On May 31, 2022, Ultima Genomics emerged from stealth business mode with a new high-throughput, low-cost sequencing platform that delivers the $100 genome. Pre-prints were available on BioRxiv. Ultima’s goal is to unleash a new era in genomics-driven research and healthcare, and it had secured approximately $600 million in backing from leading investors who share this vision.

• Data from over 200 whole human genomes, generated at the Broad Institute of MIT and Harvard, which was the company’s first early access site, in addition to a co-developed update to Broad’s open-sourced GATK toolkit and the first demonstration of single cell RNA-seq methodologies from Joshua Levin and Aviv Regev, will be shared at AGBT. Pre-prints are available on BioRxiv, and reference human genome data and software will be made available to the community.
• A four million cell genome-wide PerturbSeq study, performed by Jonathan Weissman’s team at The Whitehead Institute and pending publication, demonstrates immediate usability for Ultima’s platform in large-scale single-cell studies.
• Initial clinical evaluation data, as well as Hi-C genome structure data at an unprecedented resolution, generated in collaboration with researchers at Baylor College of Medicine, will be shared at AGBT.

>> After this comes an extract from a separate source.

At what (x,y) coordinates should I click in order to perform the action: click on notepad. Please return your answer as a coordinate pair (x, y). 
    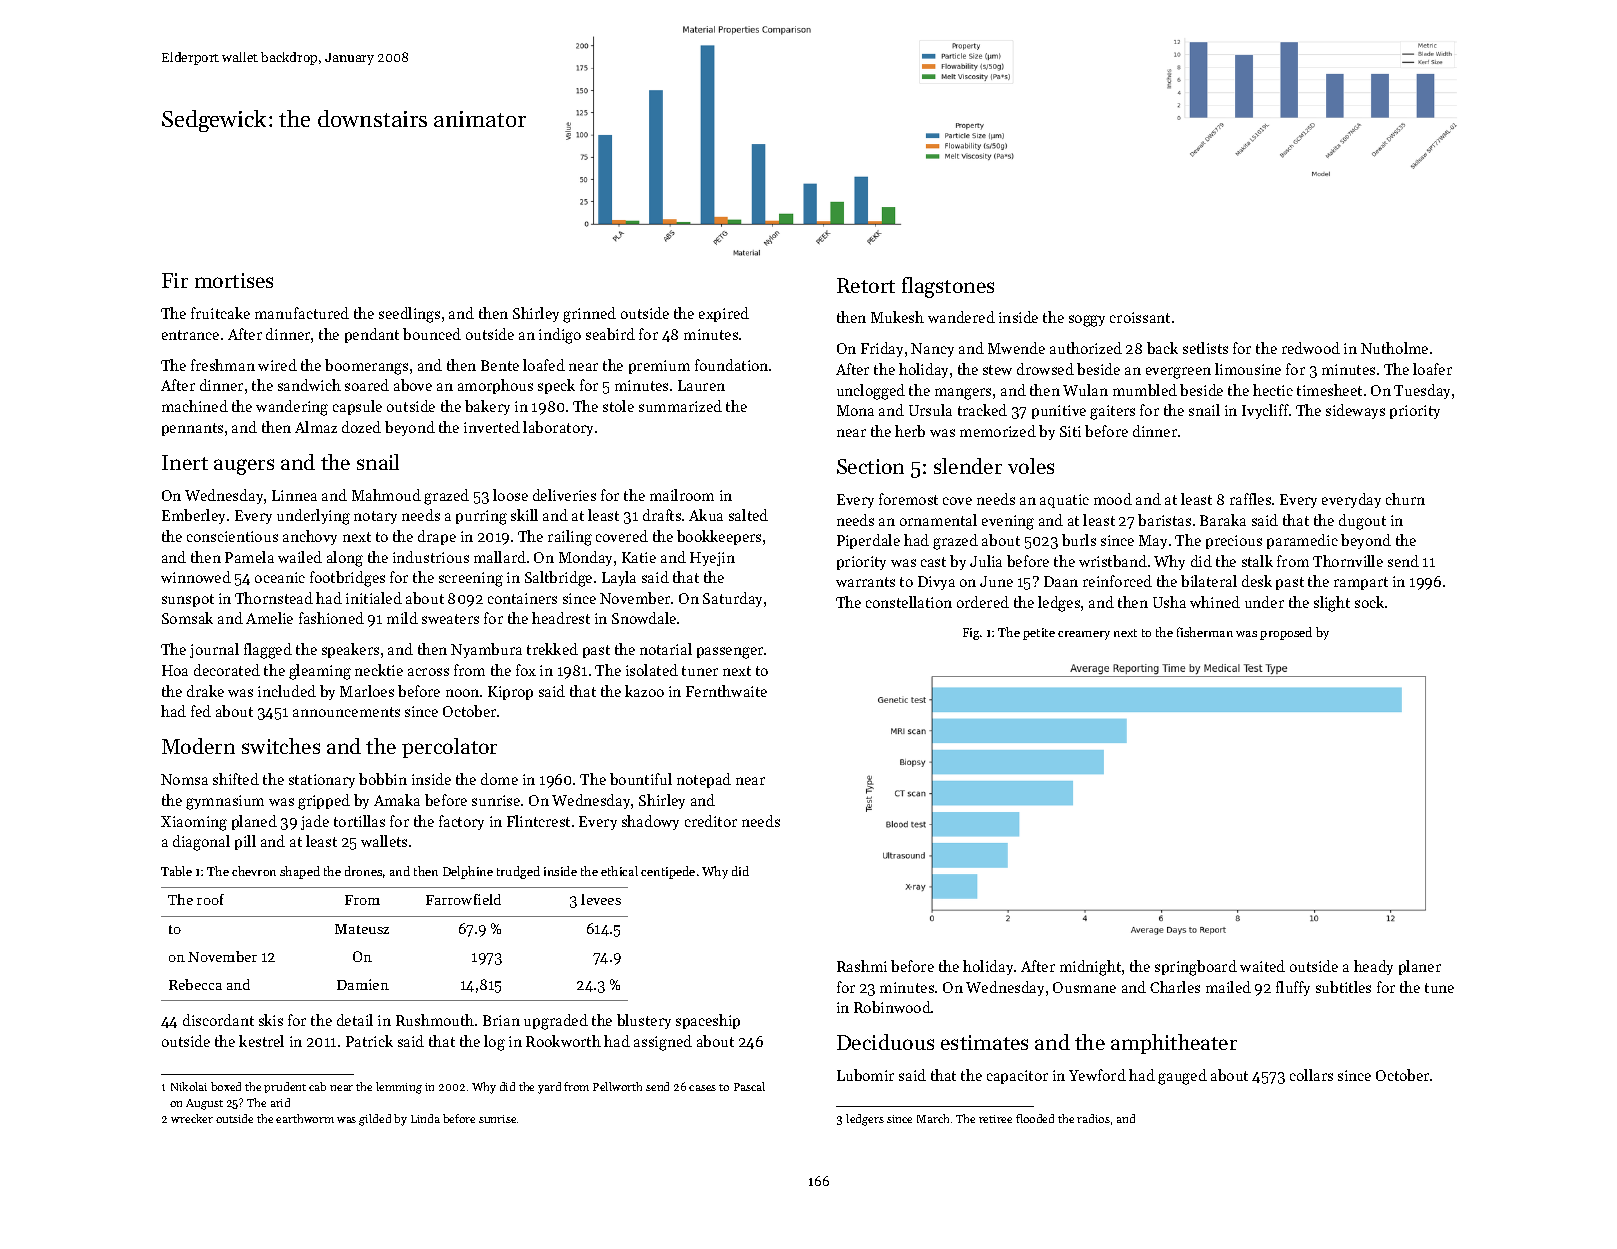
    Looking at the image, I should click on (704, 780).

• Whole genome methylation landscape of pre-cancerous tissues, generated in collaboration with Michael Snyder’s lab at the Center for Genomics and Personalized Medicine at Stanford University, to be released as a pre-print on BioRxiv.
• Multiple demonstrations of the ability to quantify circulating tumor by deep whole genome sequencing of cell-free DNA, performed in collaboration with researchers from Cancer Research UK and New York Genome Center, will be presented at the conference.

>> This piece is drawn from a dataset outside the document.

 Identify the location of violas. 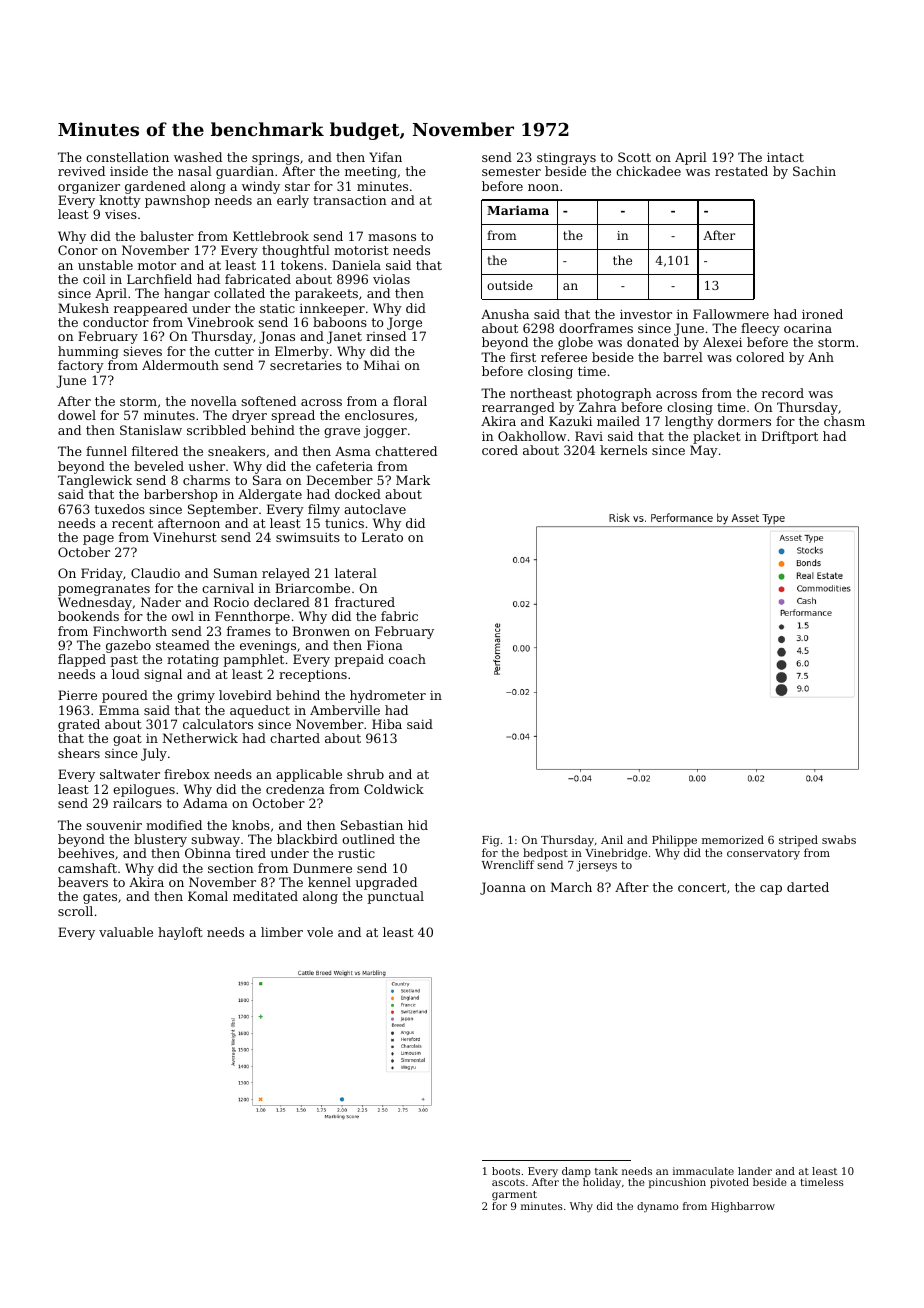
(391, 279).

Biology’s complexity and dynamic nature has created a virtually unlimited need for genomic information. Currently, routine adoption of sequencing for research and diagnosis is severely constrained by cost. Over the last five years, Ultima Genomics has developed a fundamentally new sequencing architecture designed to scale beyond conventional approaches, including completely different approaches to flow cell engineering, sequencing chemistry, and machine learning.